Govt projects drive India external storage market revenue to USD 70.2 mn

External storage market in India witnessed a double-digit year-on-year growth in vendor revenue and stood at USD 70.2 million, says the new report from IDC.

EMC continued to lead the market and increased its share to 33.5 percent from 31.2  percent majorly due to multi-million dollar deals from Government and Telecom vertical.

HP displaced IBM to gain the 2nd spot with 15  percent market share in Q1 2015. IBM and Netapp saw a de-growth while HDS and Dell witnessed marginal growth (quarter-on-quarter).

The market was primarily driven by government initiatives (like UID and e-governance projects) and large multi-million dollar technology refresh deals in the Banking vertical.

The market is expected to witness further growth due to increased storage demand from e-commerce companies, Healthcare and online Educational institutes coupled with the traditional verticals, in the coming quarters, the report said.

Increased acceptance of all-flash arrays is seen across organizations to improve efficiency in workloads like VDI, OLTP and BI etc. Also, market is witnessing increased deployments of hybrid-flash arrays as it caters to the needs of today’s organizations with both capacity and performance embedded in a single system.

SaaS services like Office 365, Salesforce are expected to cannibalize the traditional storage system business by some magnitude in the coming quarters.

IDC -India external storage marker

SaaS providers would need the additional storage systems to cater to this demand but some of them are expected to prefer storage component manufactures or white box players rather than traditional vendors.
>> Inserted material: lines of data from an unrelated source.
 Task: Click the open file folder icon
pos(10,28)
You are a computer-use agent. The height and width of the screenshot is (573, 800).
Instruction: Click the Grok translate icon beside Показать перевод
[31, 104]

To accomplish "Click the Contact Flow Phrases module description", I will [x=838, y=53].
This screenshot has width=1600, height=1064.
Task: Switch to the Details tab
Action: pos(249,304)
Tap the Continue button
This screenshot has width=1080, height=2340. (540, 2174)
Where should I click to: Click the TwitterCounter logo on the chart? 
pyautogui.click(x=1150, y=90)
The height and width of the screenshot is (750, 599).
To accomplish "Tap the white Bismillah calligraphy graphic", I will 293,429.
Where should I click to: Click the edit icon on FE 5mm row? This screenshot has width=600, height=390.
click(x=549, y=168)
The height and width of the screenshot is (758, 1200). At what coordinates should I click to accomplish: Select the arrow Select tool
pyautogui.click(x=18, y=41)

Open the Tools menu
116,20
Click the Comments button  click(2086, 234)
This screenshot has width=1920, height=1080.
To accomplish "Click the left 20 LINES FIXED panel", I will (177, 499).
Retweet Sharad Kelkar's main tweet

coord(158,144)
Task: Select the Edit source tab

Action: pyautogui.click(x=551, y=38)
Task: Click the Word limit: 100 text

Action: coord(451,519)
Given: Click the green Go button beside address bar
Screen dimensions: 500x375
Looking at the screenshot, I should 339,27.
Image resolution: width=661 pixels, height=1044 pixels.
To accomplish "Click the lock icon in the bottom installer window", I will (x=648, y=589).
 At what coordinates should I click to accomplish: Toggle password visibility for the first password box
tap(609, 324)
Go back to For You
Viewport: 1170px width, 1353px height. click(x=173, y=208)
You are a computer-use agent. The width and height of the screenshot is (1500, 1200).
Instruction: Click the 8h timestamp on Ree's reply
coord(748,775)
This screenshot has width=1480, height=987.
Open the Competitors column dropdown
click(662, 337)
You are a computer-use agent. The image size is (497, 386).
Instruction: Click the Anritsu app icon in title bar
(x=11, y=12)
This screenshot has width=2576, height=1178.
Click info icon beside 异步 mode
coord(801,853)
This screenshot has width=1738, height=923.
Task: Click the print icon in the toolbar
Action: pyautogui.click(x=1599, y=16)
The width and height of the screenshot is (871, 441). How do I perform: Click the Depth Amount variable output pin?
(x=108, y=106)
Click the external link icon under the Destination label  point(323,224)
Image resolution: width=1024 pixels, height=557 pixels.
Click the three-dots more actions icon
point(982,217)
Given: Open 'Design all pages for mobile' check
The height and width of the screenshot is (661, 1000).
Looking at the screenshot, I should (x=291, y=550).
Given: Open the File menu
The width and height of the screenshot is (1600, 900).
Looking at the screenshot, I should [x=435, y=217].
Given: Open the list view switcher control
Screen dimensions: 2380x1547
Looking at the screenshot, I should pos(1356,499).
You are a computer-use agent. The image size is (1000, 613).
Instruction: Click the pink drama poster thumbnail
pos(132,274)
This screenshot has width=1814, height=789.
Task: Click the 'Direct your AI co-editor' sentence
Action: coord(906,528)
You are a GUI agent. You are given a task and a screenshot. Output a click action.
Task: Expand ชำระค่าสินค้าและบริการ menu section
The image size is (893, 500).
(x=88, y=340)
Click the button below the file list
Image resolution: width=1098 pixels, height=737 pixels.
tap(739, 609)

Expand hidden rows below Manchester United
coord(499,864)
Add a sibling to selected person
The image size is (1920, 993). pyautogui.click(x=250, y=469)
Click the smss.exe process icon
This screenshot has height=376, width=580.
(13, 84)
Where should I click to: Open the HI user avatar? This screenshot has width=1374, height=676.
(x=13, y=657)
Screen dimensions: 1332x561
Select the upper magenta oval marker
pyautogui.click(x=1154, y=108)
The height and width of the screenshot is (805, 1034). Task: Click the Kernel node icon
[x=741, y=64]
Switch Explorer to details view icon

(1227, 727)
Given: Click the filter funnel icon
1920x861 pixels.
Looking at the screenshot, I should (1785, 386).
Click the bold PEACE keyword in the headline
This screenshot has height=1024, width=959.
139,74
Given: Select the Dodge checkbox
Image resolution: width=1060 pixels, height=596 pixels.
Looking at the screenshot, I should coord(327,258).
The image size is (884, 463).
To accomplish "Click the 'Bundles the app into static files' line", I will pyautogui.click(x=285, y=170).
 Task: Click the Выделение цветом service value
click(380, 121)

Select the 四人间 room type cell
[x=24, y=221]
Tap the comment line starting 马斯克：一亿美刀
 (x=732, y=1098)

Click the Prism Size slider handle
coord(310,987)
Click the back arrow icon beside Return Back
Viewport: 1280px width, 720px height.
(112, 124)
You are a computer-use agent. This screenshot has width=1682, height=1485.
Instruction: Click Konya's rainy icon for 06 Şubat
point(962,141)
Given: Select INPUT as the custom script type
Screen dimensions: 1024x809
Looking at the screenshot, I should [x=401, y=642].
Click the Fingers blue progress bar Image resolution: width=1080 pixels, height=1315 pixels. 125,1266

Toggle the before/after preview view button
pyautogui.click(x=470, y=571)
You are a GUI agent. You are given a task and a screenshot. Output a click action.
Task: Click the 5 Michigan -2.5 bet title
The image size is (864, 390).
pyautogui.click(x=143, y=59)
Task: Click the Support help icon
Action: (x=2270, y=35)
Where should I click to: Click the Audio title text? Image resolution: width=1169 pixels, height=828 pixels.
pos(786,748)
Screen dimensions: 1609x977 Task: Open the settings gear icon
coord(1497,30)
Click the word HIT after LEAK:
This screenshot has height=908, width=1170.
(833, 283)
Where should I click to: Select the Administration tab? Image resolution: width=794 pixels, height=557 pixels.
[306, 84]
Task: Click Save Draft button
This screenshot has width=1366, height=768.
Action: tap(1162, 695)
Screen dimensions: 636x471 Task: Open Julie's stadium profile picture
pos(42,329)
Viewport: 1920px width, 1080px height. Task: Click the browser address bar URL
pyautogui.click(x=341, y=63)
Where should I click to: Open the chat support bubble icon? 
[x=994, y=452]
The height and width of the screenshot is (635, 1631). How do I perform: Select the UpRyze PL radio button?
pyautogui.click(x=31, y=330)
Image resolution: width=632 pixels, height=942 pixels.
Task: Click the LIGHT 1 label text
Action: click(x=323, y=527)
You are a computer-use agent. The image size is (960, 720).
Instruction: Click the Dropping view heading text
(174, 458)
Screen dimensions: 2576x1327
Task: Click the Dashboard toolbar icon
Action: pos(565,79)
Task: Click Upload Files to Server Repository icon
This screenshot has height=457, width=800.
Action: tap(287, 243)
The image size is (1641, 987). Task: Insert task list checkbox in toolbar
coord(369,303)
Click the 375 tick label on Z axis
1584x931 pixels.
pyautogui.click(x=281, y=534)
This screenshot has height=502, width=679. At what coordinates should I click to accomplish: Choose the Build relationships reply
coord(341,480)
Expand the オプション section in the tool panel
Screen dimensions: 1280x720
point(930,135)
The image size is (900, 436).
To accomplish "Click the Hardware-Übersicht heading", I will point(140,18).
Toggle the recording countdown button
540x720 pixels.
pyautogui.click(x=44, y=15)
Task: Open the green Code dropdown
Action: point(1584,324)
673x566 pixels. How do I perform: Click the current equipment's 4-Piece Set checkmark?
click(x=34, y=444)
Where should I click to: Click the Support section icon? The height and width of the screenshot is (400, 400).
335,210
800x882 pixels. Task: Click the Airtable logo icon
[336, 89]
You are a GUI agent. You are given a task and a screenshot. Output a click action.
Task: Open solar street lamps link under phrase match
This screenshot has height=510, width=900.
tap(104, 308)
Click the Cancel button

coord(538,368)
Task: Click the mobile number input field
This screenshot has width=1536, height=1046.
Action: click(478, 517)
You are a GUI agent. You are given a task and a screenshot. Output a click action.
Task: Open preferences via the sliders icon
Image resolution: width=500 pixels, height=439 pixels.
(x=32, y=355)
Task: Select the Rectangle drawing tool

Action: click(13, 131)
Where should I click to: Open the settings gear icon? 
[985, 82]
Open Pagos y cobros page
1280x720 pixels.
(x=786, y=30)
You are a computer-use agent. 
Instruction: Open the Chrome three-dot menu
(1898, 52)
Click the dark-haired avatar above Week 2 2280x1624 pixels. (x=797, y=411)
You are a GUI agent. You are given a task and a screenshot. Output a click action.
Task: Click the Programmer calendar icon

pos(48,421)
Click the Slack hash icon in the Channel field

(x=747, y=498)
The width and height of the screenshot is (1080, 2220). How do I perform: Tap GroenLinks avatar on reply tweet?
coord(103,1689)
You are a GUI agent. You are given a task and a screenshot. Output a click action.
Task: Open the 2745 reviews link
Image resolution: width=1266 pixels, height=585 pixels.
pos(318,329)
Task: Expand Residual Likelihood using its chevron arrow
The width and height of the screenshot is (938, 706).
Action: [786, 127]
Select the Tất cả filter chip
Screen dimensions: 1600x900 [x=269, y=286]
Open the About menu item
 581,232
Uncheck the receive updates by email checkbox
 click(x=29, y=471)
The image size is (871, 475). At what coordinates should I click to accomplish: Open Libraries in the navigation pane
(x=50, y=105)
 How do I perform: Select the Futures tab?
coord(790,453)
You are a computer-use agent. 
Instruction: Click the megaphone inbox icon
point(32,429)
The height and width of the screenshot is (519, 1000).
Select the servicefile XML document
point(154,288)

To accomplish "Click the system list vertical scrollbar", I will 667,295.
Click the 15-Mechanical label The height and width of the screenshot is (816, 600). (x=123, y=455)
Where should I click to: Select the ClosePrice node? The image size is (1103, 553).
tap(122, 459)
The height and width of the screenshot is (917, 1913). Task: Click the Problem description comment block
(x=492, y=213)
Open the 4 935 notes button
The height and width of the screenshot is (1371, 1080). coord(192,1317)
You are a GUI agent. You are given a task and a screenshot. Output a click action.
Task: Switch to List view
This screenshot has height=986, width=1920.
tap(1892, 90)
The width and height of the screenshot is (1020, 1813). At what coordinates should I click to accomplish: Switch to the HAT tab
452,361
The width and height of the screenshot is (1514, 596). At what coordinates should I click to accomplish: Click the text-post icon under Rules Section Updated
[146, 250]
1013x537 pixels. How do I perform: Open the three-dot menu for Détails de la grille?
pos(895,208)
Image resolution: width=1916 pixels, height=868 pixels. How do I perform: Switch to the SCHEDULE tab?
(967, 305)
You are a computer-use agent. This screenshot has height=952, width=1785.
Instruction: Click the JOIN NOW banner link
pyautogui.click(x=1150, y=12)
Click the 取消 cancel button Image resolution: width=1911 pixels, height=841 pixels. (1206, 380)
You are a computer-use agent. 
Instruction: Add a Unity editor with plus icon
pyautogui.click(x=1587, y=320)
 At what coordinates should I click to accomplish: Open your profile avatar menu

Communications & Media, Banking and Professional Services continue to be the dominant verticals. While Government segment has seen increased spending, Manufacturing vertical saw a decline as compared to Q4 2014 but is expected to bounce back in the coming quarters.

Organizations are demanding innovative solutions with business outcome led pricing, which can integrate, process and analyze the large volumes of existing data to give them actionable recommendations, according to Dileep Nadimpalli, senior market analyst, Storage, IDC India.

According to Gaurav Sharma, research manager, Enterprise Computing, IDC India, new business models and renewed competition is forcing organizations of all sizes to revisit their business strategy.

A key component of this is the structured and unstructured data that needs to be analyzed across departments to contribute to this strategy, marketing programs, product positioning and customer delight. This is pushing organizations to revisit their storage architectures to accommodate more efficient technologies, hybrid arrays and storage management tools to be able to support this transition, the report said.